▶ _WHAT YOU NEED TO DO_:
Can you write out the lines of the records below word for word, starting at the line that contains "Find the location" and ending at the line that contains "(1055, 69).", with both of those lines included and the pictures left out?

▶ _Dataset records_:

_ _ _

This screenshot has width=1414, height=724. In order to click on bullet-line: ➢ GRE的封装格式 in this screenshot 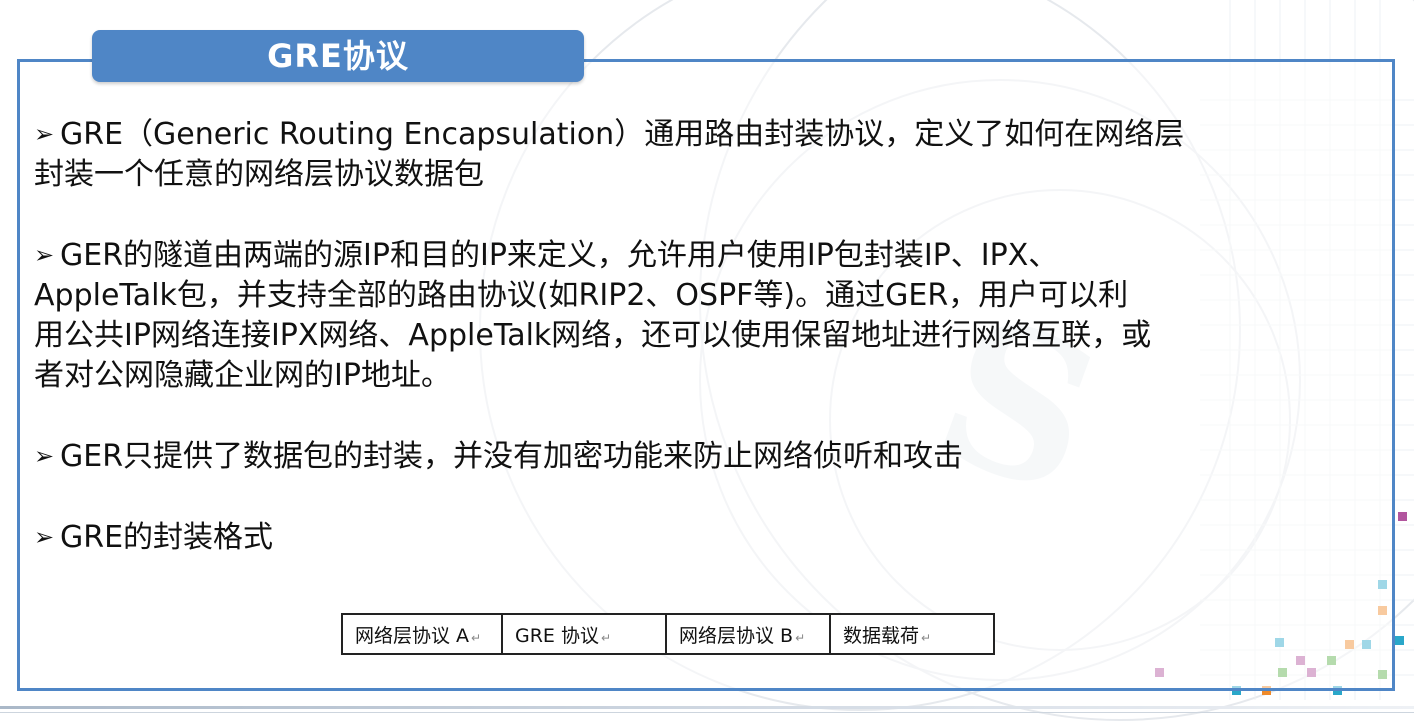, I will do `click(710, 538)`.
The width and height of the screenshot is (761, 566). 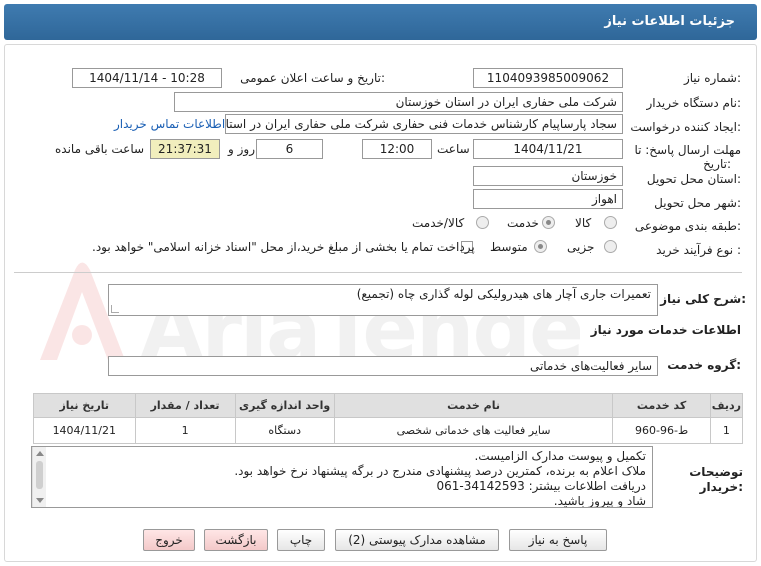 What do you see at coordinates (662, 430) in the screenshot?
I see `cell-code: ط-96-960` at bounding box center [662, 430].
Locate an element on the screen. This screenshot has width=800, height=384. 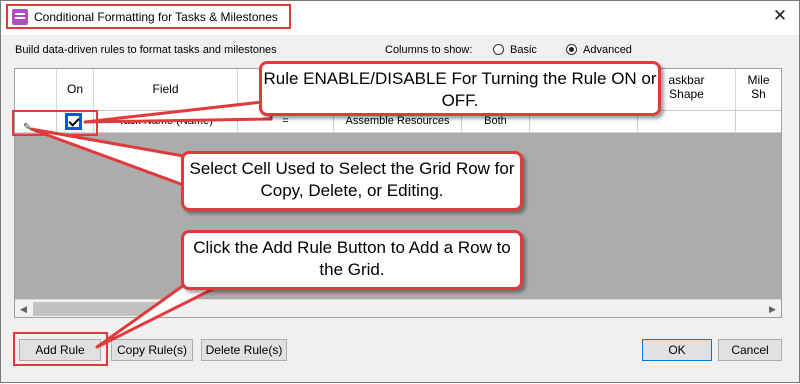
enable-arrow is located at coordinates (178, 112).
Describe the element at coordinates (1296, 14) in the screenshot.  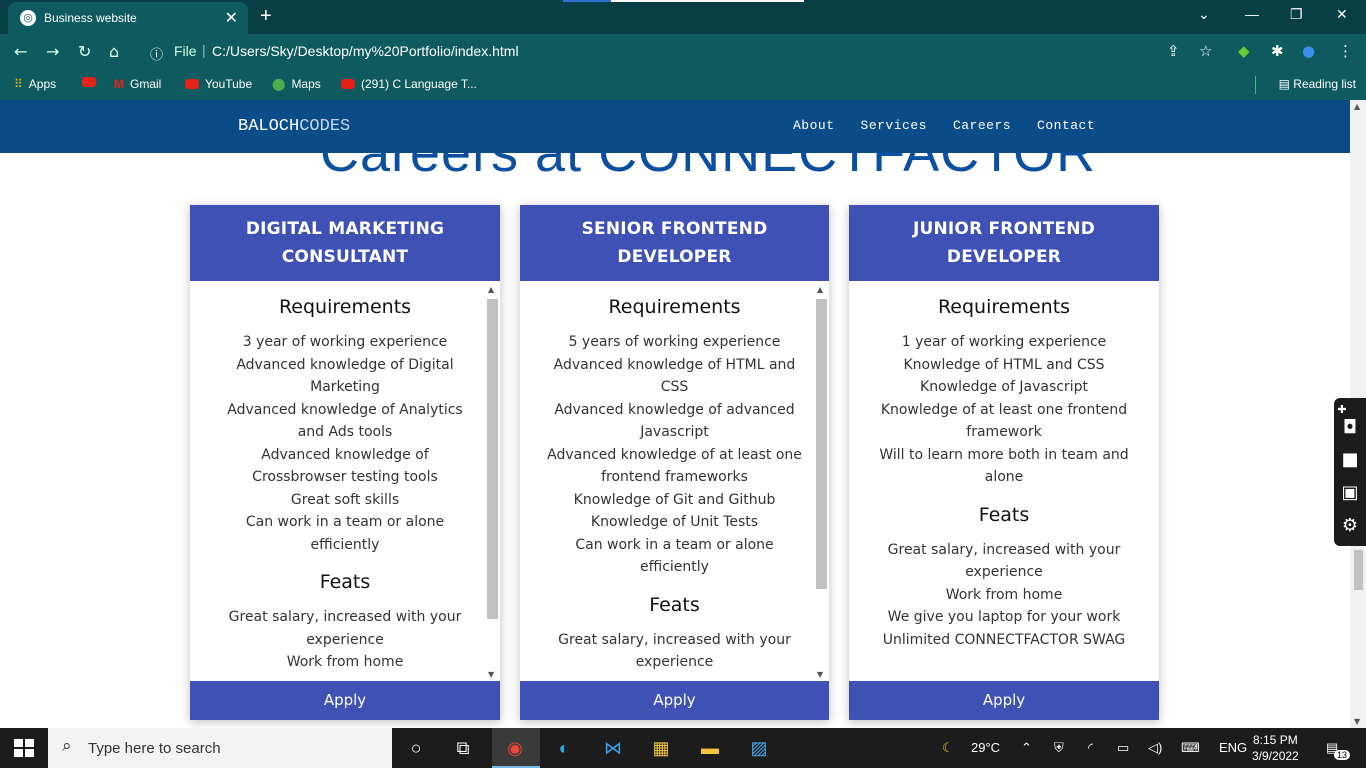
I see `restore-icon: ❐` at that location.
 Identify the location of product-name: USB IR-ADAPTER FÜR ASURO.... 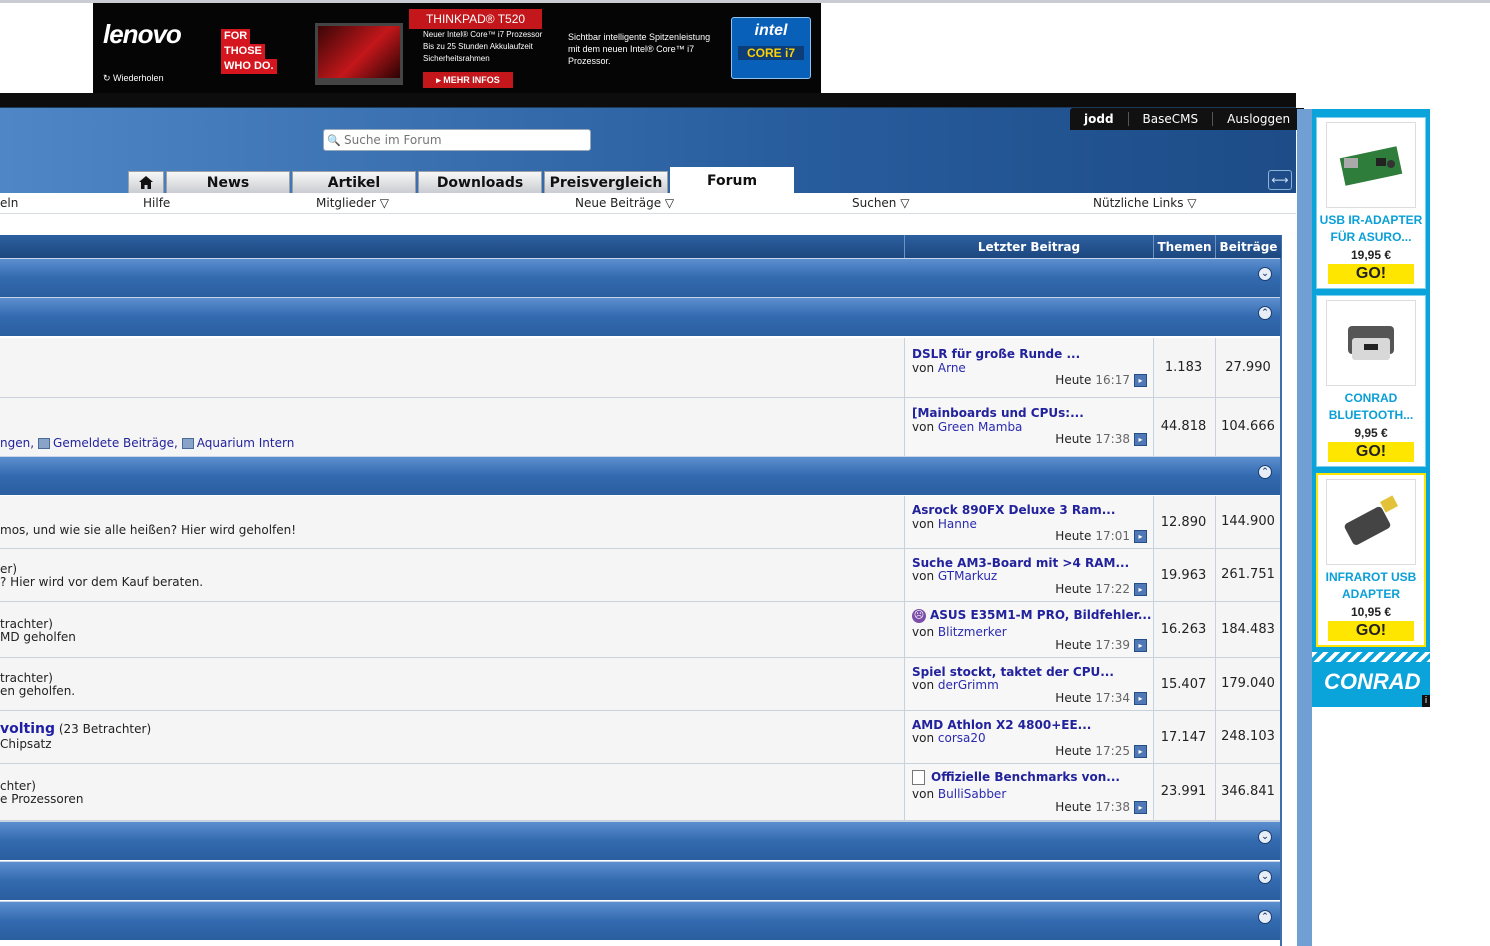
(1371, 229).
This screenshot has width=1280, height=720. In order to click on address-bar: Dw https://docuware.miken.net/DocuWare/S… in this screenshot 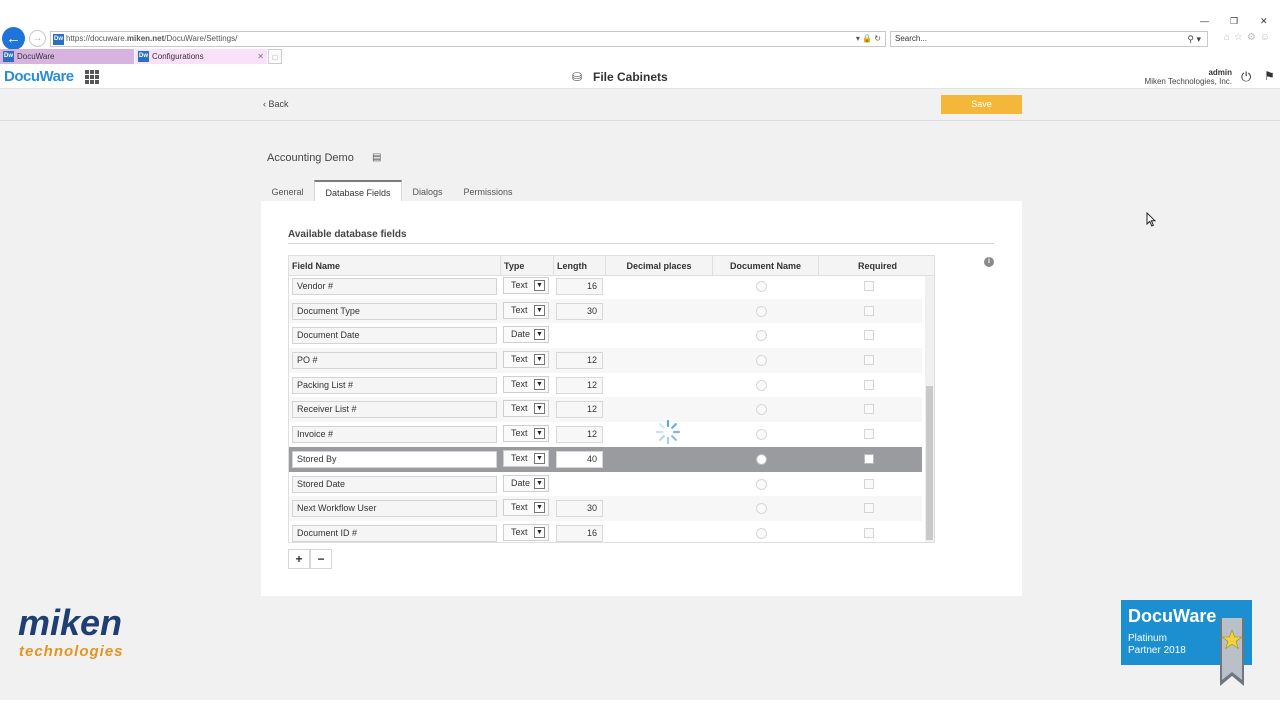, I will do `click(468, 39)`.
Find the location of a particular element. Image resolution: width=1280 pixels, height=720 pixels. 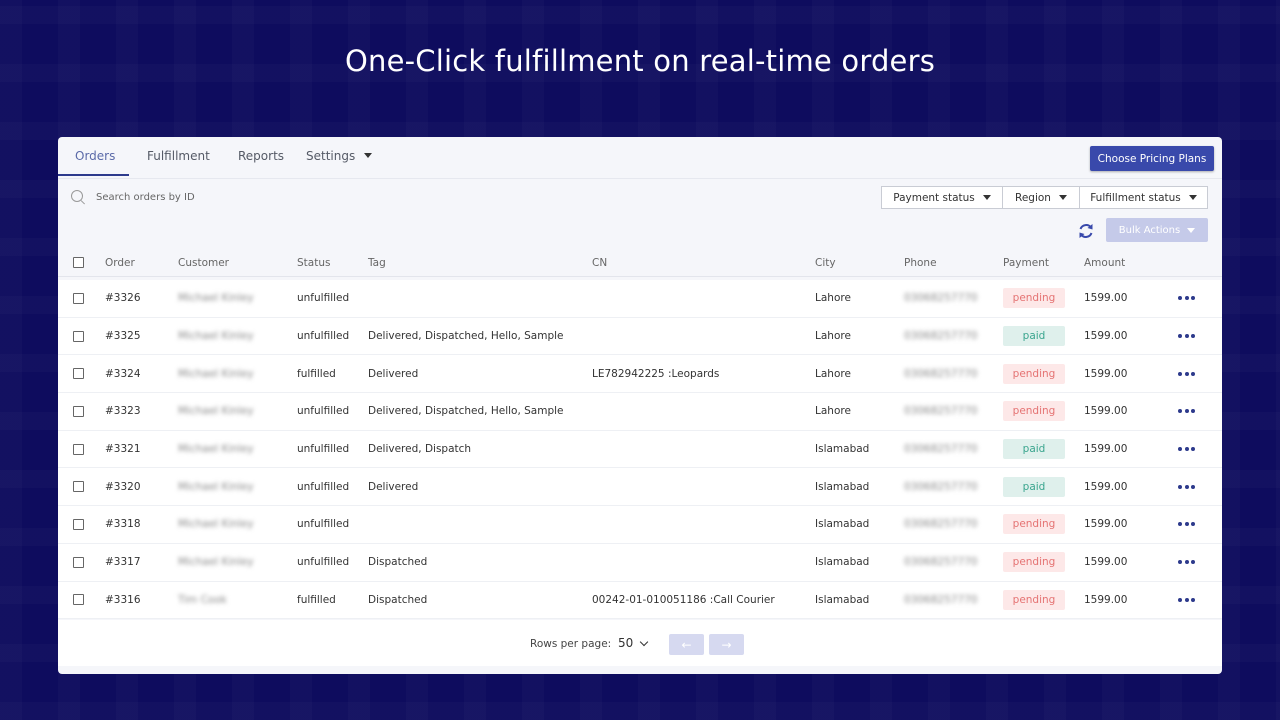

payment-status-filter: Payment status is located at coordinates (942, 198).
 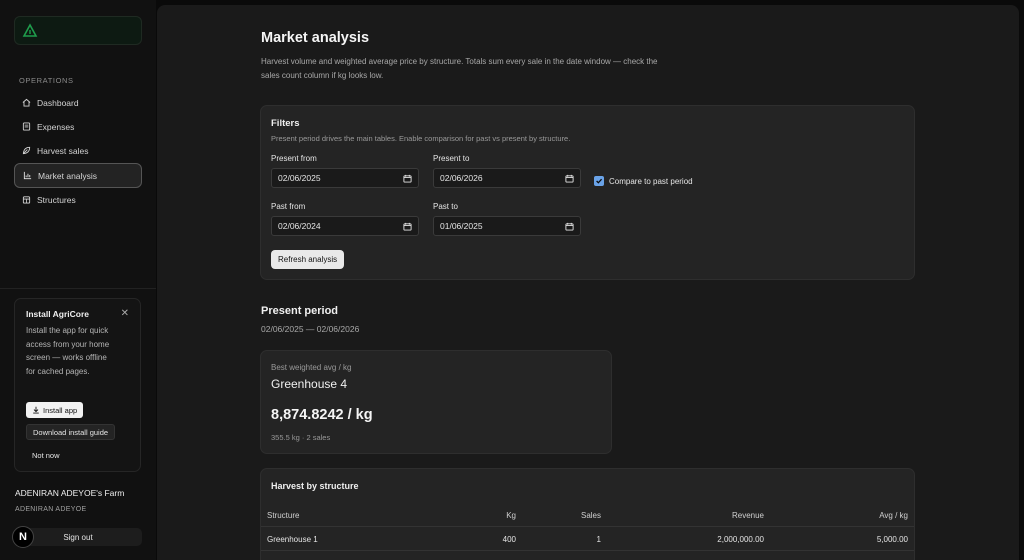 What do you see at coordinates (23, 537) in the screenshot?
I see `user-avatar: N` at bounding box center [23, 537].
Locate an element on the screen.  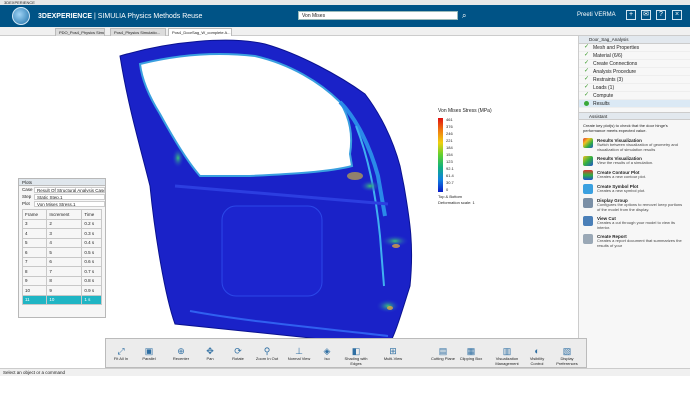
cell: 4 is located at coordinates (64, 242).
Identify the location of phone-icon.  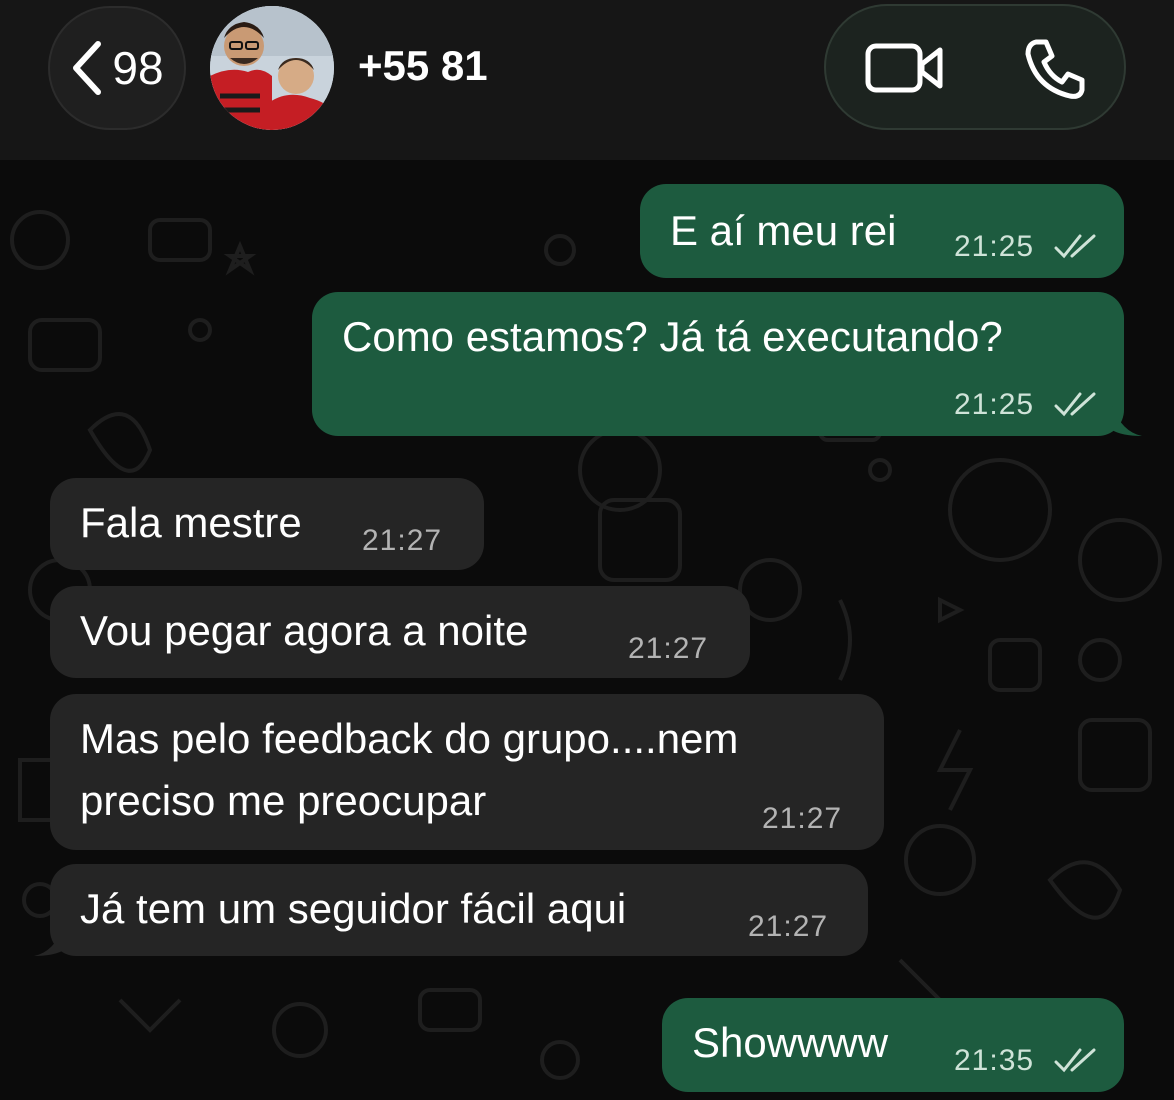
(1055, 69).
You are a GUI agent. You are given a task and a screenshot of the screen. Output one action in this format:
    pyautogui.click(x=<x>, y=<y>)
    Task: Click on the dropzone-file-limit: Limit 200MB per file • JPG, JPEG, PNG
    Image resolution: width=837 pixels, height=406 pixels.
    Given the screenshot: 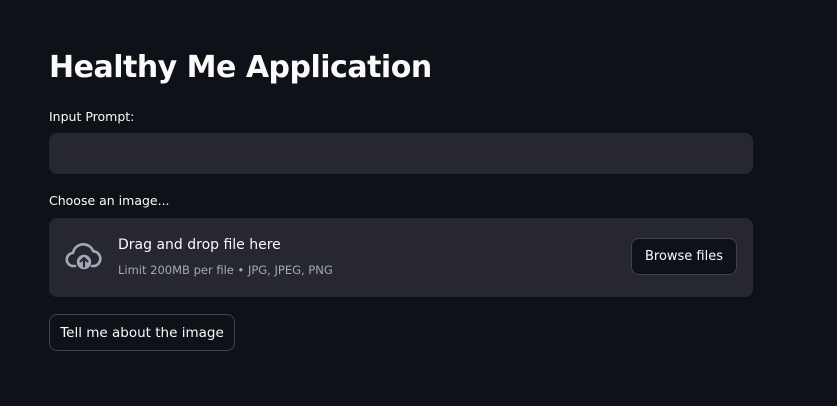 What is the action you would take?
    pyautogui.click(x=226, y=270)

_ _ _

▶ _YOUR RESPONSE_:
Find the location of a particular element. Image resolution: width=1280 pixels, height=720 pixels. 

payment-status-filter: Payment status is located at coordinates (942, 198).
  What do you see at coordinates (23, 537) in the screenshot?
I see `user-avatar: N` at bounding box center [23, 537].
Locate an element on the screen.  
cell: 4 is located at coordinates (64, 242).
Identify the location of phone-icon.  
(1055, 69).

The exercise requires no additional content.